El repiqueteo de un tamboril y el sonido de una flauta atrajeron mi atención cuando paseaba, una mañana de domingo, por las inmediaciones del bosque de Chapultepec, en Ciudad de México. Mientras me acercaba en dirección a la música, entre el follaje de frondosos y altos árboles, se podía divisar a un grupo de personas volando en círculos.
Al llegar al lugar cuál sería mi sorpresa al ver en un descampado un mástil de casi treinta metros con tecomate giratorio y un bastidor en su punto más alto. Ahí, sentado, un hombre tocaba aquel tamborito y la flauta. Otros cuatro pendían de igual número de cuerdas y giraban cabeza abajo alrededor de la asta. Danzaban con los brazos abiertos al compás de la música y descendían lentamente hasta el suelo.
Son los Voladores de Papantla, herederos de un ritual milenario practicado en algunos países de Centroamérica, con mayor presencia en Papantla de Olarte, región del Estado de Veracruz, al este de México.
A los que se lanzan al vacío los llaman “danzantes”. También son conocidos como “hombres pájaros”. Son los discípulos del caporal, la persona sentada en el extremo superior del mástil, que toca los instrumentos ancestrales.
“Los caporales utilizan recursos musicales como la prolongación de notas, la reiteración y variación de material melódico y los adornos para elaborar sus enunciados musicales, estos a su vez conforman frases más grandes que responden al estilo de cada caporal”, refiere el investigador Héctor López de Llano en su libro Los voladores de Papantla. Una mirada desde la etnomusicología, publicado por la Universidad Nacional Autónoma de México.
Por su parte, los danzantes comienzan a practicar desde que son adolescentes en palos de 10 metros de altura. Van entrenando sus habilidades y escalando en altura.
Este rito danzario data del tiempo preclásico medio mesoamericano, entre 1200 y 400 a.C. Tiene sus orígenes en una leyenda de hace más de dos mil años. Cuentan que en medio de una gran sequía, los viejos sabios de la comunidad mandaron a los jóvenes vírgenes y vigorosos a internarse en el bosque y cortar el árbol más alto y recto. El objetivo era realizar una danza ritual para implorar por la lluvia a Xipe Tópecal, dios de la fertilidad en la antigua cultura mesoamericana.
La civilización totonaca, que existió desde el año 300 al 1520 d. C. y luego los aztecas, entre los siglos XIV y XVI, incorporaron al ritual asociaciones al calendario solar.

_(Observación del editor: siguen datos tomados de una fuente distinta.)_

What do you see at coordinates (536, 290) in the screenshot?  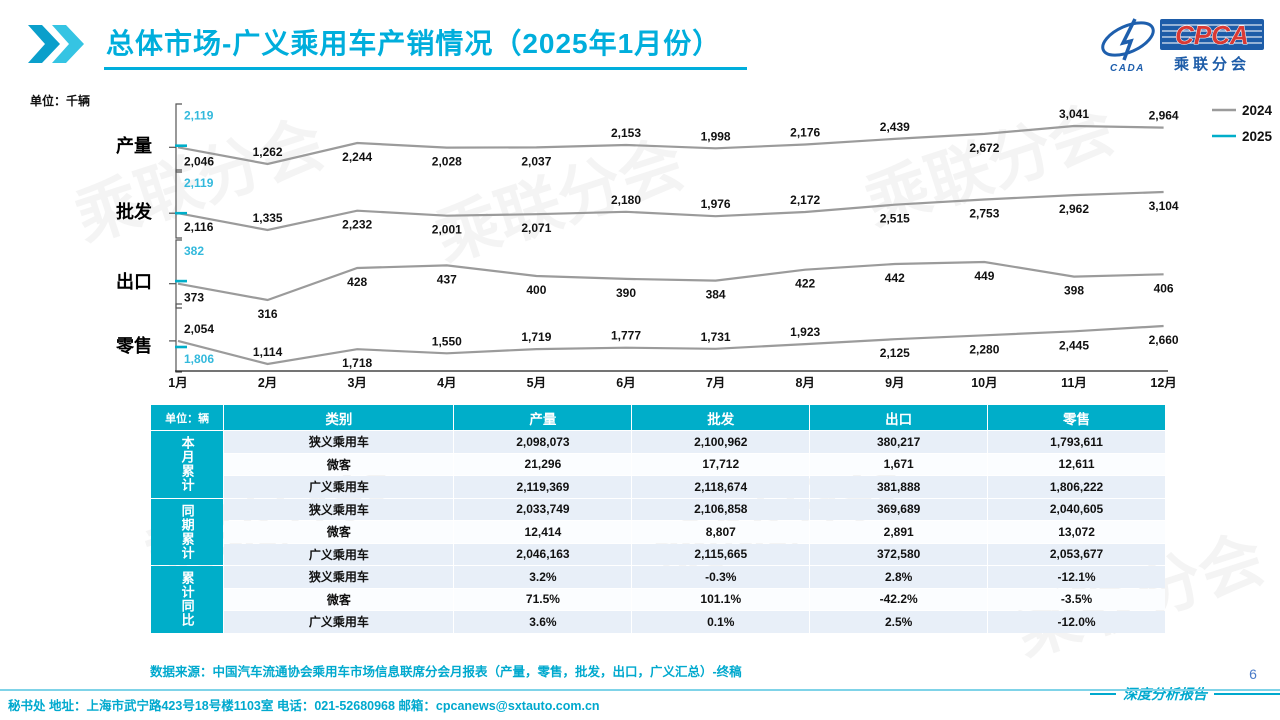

El calendario prehispánico solar tiene un ciclo de 52 años y se divide en cuatro trecenas de año. Los danzantes pueden girar alrededor del mástil hasta 13 veces de acuerdo con igual número de cielos del sol. Trece multiplicado por 4 da como resultado 52.
Así, el caporal invoca con sus toques prehispánicos; los intrépidos hombres colgados representan los cuatro puntos cardinales y la acción de la caída al vacío, la lluvia. Los atuendos confeccionados con telas de colores representan a los pájaros. El sonido de la flauta al canto de las aves y, el del tambor, a la voz de los dioses.
Con la llegada de los conquistadores españoles a México, en 1519, todo lo referido a ritos sagrados fue prohibido. Pero el ritual de los voladores, como otras expresiones culturales, religiosas e identitarias, no pudo ser extinguido.
“Cada variante de la danza ritual de los voladores representa un medio de hacer revivir el mito del universo, de modo que esta ceremonia expresa la visión del mundo y los valores de la comunidad, propicia la comunicación con los dioses e impetra la prosperidad. Para los ejecutantes de esta danza y todas las personas que comulgan con la espiritualidad del rito en calidad de espectadores, la ceremonia de los voladores constituye un motivo para enorgullecerse de su patrimonio y de su identidad culturales, al mismo tiempo que suscita un sentimiento de respeto por ambos”, apunta el informe de la UNESCO donde se declaró esta ceremonia Patrimonio Cultural Inmaterial de la Humanidad en 2009.